Enter Batman, he thought. Or am I Della Reese?
But that felt very cynical. This girl was terrified. She needed a superhero.
Or at least a friend.
“Who’s Russell?” he asked.
She shook her head.
He pressed just a little. “I’d like to help.”
“Only help I need is a ticket home, and that wasn’t me asking for money. I’ve taken . . . money before.” That was a humiliation, and he knew it. “Never comes free.”
“Where’s home?”
“Missoula, Montana. Lots of open land, lots of drunk cowboys.” The homesickness in her voice came through loud and clear. “Came here to be a famous movie star, but, um, they weren’t hiring. Met a lot of colorful people on the way, though, which is why I come armed.”
He looked at her squarely. “Fair enough.”
She said, “You kind of remind me of the boys back home. Except you’re not drunk.”
Deadpan, he said, “I’m high on life.”
“Yeah, it’s a kick.” She smiled at him, checked her watch. “Well . . . I gotta go to a fabulous Hollywood party.” She pointed at her outfit. “Hence the glamour. Girl giving it owes me my security deposit.”
She hesitated, as if she wasn’t sure what else to say. Finally she came up with a pretty good closer.
“Well, it was nice threatening you.”
Oh, no, you don’t.
“You need a lift?”
She thought a moment. Then she took a step toward him.

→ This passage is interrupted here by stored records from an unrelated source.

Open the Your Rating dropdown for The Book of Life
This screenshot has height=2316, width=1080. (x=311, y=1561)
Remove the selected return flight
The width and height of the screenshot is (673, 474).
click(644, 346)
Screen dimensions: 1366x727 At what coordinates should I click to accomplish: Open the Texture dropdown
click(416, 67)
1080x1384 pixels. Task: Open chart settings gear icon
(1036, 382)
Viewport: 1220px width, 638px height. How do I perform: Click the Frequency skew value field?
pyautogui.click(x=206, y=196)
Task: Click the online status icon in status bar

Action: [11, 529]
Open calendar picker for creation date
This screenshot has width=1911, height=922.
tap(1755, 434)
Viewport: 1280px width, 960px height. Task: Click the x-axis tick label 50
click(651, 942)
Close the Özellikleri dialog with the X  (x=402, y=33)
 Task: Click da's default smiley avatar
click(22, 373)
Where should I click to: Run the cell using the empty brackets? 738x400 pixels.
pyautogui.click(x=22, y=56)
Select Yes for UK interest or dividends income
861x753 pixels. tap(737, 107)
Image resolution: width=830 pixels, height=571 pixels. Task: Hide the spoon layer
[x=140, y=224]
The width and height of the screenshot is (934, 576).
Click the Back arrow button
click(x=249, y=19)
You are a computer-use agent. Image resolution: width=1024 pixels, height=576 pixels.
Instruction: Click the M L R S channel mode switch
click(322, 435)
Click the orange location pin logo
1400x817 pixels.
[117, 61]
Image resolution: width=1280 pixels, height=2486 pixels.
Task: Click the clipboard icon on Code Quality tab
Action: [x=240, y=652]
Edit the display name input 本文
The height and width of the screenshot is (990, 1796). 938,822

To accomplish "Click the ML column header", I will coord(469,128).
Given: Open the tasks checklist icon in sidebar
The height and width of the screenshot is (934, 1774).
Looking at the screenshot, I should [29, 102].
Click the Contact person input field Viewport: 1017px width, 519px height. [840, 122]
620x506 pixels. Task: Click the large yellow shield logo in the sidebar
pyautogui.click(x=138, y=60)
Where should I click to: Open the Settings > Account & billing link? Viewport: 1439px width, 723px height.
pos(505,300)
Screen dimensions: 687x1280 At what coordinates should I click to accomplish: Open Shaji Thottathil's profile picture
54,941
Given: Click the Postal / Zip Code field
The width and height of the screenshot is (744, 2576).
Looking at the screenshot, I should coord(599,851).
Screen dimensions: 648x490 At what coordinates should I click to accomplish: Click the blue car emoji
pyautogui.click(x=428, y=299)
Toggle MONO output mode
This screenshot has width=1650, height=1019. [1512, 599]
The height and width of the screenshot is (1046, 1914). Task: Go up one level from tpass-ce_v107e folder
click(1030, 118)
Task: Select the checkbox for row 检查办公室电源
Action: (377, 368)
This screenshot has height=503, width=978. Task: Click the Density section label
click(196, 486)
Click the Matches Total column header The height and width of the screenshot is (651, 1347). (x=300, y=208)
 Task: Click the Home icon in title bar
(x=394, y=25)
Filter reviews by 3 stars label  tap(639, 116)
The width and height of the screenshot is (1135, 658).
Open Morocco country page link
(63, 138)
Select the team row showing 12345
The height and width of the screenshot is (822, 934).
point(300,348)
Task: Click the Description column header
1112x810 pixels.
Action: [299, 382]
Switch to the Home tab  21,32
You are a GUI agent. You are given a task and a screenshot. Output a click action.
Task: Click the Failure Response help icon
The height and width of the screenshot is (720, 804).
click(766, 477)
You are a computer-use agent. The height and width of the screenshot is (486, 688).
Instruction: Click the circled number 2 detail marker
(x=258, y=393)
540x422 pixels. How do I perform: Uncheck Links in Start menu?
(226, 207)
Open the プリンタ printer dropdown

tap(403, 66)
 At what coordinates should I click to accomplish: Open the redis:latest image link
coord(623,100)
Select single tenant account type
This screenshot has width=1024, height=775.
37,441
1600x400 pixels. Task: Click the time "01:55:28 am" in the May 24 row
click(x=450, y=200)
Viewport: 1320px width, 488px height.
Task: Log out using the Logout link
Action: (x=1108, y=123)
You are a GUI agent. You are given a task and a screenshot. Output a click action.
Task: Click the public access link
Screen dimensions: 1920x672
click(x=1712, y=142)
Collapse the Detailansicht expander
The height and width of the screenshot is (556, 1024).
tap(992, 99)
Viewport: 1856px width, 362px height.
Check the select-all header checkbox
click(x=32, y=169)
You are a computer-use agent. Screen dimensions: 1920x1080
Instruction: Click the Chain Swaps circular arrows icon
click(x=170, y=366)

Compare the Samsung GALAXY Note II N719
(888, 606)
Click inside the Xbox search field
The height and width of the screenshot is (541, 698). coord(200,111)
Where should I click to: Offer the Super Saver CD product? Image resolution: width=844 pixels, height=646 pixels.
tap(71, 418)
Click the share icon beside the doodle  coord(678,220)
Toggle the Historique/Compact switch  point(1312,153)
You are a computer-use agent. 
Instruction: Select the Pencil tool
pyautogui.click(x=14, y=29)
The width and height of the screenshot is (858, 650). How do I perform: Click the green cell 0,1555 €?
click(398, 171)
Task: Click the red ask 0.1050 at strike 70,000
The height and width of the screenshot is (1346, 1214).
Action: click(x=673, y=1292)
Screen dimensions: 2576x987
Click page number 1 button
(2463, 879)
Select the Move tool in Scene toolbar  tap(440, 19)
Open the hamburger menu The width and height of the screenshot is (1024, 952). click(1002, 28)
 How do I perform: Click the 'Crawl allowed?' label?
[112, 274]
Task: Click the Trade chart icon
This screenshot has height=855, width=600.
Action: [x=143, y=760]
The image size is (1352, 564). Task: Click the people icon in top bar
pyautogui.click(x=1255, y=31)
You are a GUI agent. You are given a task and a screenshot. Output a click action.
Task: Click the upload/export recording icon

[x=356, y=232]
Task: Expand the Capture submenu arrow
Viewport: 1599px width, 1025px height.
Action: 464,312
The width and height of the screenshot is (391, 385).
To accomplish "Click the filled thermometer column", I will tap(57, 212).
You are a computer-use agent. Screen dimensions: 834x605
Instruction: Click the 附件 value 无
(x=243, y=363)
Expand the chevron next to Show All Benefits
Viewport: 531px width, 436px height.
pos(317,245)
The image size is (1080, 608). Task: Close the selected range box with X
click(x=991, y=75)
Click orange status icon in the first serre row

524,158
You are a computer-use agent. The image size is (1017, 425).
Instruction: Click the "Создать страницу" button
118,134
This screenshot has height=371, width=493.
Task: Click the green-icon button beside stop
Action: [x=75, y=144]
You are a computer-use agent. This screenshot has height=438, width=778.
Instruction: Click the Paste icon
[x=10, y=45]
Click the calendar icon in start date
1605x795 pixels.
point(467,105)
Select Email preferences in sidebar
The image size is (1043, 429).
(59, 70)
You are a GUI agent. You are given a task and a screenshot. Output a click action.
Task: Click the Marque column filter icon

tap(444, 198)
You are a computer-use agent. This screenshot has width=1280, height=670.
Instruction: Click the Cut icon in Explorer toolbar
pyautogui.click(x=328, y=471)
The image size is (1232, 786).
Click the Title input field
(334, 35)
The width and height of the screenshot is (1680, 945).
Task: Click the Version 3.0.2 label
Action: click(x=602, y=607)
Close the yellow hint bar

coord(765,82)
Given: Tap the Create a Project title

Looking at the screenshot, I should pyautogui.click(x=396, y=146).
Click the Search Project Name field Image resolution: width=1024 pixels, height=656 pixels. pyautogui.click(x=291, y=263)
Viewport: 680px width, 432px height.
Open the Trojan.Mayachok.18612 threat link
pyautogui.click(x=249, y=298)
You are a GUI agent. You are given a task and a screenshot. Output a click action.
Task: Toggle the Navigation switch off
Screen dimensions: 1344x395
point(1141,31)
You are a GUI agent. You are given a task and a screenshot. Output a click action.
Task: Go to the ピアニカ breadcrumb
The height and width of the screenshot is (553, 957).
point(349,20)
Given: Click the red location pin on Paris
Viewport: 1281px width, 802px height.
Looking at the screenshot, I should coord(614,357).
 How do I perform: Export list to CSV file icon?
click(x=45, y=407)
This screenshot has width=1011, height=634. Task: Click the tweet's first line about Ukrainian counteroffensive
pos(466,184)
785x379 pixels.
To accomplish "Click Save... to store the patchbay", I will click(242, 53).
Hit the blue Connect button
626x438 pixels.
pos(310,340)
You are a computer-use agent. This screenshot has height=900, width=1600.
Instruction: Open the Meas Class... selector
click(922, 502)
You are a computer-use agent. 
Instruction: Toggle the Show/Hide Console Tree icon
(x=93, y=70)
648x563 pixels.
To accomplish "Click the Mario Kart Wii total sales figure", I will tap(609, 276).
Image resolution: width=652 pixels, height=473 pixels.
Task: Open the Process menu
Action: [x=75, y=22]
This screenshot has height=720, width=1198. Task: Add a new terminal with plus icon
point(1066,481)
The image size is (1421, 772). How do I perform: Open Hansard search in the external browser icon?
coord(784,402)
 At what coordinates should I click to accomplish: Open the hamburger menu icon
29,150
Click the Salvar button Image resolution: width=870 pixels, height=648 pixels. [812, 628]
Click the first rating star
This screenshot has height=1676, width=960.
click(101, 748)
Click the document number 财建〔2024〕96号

“What’s your name?” she asked.
“Angel.”
He felt as if he’d told her a lot more than that.
It was a classy high-rise apartment building, the kind of good address that went for a lot of money in Los Angeles. People who couldn’t afford to live in places like this often paid mail-drop companies to provide them with the right numbers and street names for their business cards and junk mail, so they could pretend to the world that they’d made it. It worked often enough.
They pulled into the underground parking lot, which was well-secured. Then they got into an elevator that took them straight up.
Tina led the way. When the door opened, a video camera was pointed straight at them. The woman who held it was Tina plus five years of hard living. With her slightly curled brown hair, her delicate brows, and her slender neck, she reminded Angel — uncomfortably — of Jenny Calendar, whose slender neck he had broken two years ago.
Jenny had been the computer science teacher at Sunnydale High. More significantly, she had also been a technopagan who had begun assisting Giles in various battles against the forces of darkness — especially those on the Internet.
They had fallen in love, but that love was strained when a demon which Giles had called up as a young man possessed her. That time Angel had saved her life, forcing the demon to enter him instead. But Angel had taken her life. And as the camera stared at him like a baleful eye, it all came rushing back:
He had been lost then, his soul torn away from him yet again. Jenny, who besides being a technopagan, was a spy sent by her Gypsy clan, the Kalderash, to watch him. To make sure he suffered for crimes he had committed against her people.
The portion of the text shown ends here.